Posted on August 6, 2013, at 6:00 a.m. ET

David Banks, File / AP

A progressive group announced Tuesday morning they'll be hosting a "first of it's kind" debate in Massachusetts' 5th congressional district, where five Democrats are vying to replace the seat now vacated by Sen. Ed Markey.

The Progressive Change Campaign Committee says their "Open Debate," where all questions will be submitted and chosen by the public, could serve as a model in future races and someday (they hope) presidential races.

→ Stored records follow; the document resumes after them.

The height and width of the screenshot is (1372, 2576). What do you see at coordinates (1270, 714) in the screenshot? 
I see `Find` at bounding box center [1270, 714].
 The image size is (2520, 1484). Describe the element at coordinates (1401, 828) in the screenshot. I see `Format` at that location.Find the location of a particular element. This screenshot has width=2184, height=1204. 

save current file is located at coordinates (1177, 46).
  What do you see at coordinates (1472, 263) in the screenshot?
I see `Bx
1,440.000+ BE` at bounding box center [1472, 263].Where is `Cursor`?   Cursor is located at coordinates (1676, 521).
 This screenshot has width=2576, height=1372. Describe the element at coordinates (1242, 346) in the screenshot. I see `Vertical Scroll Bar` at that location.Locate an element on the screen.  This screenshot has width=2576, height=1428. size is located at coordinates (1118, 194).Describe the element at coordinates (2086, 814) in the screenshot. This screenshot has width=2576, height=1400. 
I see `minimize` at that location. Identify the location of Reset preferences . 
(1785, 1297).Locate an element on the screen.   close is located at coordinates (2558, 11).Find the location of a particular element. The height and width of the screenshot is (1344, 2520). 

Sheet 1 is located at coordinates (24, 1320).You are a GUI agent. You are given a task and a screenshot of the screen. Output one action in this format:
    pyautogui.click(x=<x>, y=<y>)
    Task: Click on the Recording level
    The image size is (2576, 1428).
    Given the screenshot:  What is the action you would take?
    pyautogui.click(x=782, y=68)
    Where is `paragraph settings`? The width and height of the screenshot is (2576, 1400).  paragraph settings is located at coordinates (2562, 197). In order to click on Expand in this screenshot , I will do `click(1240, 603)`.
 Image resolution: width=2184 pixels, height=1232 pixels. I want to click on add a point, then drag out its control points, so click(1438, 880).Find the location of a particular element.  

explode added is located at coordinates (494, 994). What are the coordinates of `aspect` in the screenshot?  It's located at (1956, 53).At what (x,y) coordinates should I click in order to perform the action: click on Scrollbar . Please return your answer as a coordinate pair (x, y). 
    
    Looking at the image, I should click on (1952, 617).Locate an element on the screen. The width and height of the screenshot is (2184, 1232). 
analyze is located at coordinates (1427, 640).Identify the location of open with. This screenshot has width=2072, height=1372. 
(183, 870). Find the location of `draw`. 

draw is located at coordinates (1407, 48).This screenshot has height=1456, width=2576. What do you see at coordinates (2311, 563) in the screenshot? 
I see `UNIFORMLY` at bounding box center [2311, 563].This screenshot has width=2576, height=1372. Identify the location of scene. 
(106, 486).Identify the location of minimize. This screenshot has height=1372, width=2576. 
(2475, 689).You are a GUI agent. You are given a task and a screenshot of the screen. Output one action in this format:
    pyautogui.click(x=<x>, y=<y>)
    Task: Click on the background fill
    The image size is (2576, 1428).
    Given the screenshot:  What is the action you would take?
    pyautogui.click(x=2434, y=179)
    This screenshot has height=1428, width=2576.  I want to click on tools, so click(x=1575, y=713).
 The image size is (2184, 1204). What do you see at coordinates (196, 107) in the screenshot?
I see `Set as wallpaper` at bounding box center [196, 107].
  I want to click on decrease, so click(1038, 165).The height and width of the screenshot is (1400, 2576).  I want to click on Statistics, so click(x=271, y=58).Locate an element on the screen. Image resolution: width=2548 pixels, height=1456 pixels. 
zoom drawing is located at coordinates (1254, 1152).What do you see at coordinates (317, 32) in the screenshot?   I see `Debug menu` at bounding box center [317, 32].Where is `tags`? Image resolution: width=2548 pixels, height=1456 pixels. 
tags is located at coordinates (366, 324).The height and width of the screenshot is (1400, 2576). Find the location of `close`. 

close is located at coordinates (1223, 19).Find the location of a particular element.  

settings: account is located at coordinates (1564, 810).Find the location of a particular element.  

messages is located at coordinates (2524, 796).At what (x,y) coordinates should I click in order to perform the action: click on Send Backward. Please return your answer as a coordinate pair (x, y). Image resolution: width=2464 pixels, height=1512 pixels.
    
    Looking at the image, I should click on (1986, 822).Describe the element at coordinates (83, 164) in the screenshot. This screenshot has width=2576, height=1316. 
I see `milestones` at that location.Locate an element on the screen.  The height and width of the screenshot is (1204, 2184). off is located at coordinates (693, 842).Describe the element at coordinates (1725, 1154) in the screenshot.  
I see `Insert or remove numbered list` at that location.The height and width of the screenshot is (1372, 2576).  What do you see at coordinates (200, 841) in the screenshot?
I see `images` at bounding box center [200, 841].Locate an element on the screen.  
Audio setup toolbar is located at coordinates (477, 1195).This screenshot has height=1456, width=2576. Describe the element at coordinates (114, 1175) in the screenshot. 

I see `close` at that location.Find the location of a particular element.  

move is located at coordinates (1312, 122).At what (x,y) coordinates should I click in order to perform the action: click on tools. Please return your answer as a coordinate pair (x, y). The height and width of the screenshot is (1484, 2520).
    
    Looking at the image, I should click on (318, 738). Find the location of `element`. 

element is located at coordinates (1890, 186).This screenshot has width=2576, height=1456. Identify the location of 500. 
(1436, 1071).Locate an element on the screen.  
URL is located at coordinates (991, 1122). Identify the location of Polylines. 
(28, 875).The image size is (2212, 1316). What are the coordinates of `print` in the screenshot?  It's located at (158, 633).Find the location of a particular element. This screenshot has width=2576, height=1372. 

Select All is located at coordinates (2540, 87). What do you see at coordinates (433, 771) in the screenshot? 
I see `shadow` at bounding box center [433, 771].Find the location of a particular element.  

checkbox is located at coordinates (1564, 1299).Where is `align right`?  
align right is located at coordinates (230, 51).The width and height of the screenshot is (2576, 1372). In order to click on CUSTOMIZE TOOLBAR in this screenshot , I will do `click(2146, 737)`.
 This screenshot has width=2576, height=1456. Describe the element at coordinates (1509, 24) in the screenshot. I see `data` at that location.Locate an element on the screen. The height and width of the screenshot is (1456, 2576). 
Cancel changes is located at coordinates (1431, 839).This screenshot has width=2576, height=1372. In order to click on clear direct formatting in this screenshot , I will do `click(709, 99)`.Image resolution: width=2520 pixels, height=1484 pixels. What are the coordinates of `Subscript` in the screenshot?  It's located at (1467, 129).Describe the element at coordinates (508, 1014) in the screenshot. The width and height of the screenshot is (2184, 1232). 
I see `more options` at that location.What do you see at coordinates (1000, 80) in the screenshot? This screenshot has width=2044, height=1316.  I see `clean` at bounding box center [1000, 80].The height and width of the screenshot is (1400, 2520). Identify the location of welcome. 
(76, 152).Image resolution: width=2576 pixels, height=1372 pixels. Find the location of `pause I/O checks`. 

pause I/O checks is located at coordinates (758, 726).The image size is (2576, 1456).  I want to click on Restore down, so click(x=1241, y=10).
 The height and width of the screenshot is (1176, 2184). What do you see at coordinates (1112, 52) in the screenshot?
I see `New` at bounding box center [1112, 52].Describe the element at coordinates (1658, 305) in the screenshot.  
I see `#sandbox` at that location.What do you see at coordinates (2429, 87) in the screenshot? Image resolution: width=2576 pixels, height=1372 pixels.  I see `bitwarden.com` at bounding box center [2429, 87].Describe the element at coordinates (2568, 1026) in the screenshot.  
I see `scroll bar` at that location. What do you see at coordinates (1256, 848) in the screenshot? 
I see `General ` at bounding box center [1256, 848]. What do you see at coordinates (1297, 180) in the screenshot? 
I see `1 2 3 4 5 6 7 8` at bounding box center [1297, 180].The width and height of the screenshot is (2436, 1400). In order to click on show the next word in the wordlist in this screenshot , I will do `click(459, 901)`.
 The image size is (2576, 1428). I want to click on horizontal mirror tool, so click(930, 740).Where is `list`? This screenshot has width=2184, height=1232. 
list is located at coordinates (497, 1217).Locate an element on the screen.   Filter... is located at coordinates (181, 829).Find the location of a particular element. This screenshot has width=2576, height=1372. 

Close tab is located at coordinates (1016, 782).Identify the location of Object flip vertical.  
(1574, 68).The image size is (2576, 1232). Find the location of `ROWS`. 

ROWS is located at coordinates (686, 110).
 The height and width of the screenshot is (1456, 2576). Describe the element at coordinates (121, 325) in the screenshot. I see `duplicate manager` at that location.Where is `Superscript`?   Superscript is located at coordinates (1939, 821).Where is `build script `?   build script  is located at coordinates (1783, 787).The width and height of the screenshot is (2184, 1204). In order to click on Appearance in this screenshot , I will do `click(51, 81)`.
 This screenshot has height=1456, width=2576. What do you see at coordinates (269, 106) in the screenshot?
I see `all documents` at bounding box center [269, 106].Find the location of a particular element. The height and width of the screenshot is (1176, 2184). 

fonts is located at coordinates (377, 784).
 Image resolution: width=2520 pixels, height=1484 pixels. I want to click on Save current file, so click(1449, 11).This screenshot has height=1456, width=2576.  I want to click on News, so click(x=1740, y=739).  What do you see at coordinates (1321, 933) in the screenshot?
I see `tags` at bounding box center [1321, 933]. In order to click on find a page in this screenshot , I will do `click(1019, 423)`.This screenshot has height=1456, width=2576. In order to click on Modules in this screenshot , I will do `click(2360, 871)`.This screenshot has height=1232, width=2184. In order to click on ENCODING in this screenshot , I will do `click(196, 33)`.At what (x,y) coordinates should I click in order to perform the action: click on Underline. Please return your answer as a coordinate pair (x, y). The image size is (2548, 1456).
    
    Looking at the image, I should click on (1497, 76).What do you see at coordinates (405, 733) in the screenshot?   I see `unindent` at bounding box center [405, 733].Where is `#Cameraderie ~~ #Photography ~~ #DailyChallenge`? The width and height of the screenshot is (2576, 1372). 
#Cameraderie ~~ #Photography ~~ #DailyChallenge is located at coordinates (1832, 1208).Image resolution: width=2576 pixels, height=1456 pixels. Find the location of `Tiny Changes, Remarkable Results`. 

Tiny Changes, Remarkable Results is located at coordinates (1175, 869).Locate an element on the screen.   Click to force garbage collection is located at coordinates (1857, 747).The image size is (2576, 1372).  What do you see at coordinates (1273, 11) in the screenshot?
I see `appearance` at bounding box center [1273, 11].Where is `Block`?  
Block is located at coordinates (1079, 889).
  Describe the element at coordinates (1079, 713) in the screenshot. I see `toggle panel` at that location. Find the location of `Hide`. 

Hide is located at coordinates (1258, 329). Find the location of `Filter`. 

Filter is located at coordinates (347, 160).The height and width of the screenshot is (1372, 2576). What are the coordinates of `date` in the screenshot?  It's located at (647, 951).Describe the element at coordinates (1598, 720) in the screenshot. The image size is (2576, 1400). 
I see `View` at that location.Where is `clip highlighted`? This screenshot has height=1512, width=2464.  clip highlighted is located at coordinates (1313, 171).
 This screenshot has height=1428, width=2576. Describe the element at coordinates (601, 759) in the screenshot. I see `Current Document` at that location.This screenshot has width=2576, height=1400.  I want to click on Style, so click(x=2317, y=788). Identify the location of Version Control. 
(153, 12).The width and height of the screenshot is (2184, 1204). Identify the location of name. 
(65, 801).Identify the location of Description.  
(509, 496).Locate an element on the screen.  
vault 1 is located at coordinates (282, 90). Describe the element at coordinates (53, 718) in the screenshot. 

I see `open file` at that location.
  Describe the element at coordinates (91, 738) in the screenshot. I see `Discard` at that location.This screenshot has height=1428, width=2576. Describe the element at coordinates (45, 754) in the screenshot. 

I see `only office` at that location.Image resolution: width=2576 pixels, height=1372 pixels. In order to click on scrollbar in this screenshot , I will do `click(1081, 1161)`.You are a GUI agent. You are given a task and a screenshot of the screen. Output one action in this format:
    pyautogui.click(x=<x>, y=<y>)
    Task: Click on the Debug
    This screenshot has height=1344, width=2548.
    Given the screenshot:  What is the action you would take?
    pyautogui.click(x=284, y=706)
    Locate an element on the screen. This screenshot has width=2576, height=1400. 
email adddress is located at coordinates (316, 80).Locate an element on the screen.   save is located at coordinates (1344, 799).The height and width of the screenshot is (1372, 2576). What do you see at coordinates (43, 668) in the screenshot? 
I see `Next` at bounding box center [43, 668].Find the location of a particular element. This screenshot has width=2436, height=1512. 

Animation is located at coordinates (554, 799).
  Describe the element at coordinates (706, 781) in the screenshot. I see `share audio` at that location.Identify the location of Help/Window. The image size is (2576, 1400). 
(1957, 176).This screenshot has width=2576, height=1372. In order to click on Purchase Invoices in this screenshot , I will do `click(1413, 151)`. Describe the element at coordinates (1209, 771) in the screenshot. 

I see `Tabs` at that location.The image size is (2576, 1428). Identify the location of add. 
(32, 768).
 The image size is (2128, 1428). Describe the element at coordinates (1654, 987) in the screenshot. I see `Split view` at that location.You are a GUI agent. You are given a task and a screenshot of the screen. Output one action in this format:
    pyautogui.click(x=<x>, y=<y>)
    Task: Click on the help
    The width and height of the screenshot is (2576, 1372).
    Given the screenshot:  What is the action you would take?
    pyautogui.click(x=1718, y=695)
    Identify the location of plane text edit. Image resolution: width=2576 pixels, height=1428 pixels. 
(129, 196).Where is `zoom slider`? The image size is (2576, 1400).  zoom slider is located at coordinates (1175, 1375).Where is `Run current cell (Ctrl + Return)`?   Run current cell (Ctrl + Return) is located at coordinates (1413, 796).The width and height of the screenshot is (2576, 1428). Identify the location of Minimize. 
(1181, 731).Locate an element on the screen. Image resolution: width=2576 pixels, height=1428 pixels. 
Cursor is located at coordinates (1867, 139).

"Open Debates, where the public submits and votes on the questions, will hopefully be a game changer in our political process. What starts here in Massachusetts will hopefully become the norm for local, state, congressional, and even presidential debates in the future," said PCCC spokesman Matt Wall.

Adam Green, PCCC's co-founder, wrote in a blog post that he had hoped to get the open debate concept off the ground during the 2008 election, but "unfortunately, it was sufficiently late in the process that the Commission On Presidential Debates went forward with their debates as planned."

It's a crowded Democratic primary for the seat Markey held for 37 years, but since the district swings strongly to the left, it's unlikely much attention will be paid to the race. According to Politico, state Sen. Katherine Clark and Middlesex County Sheriff Peter Koutoujian are the two front runners.

The PCCC have been huge advocates for Sen. Elizabeth Warren and raised $1.7 million for her campaign in 2012. They're quick to note that the 5th district happens to be Warren's home district as well.

The debate will be held on August 10th at 11 a.m.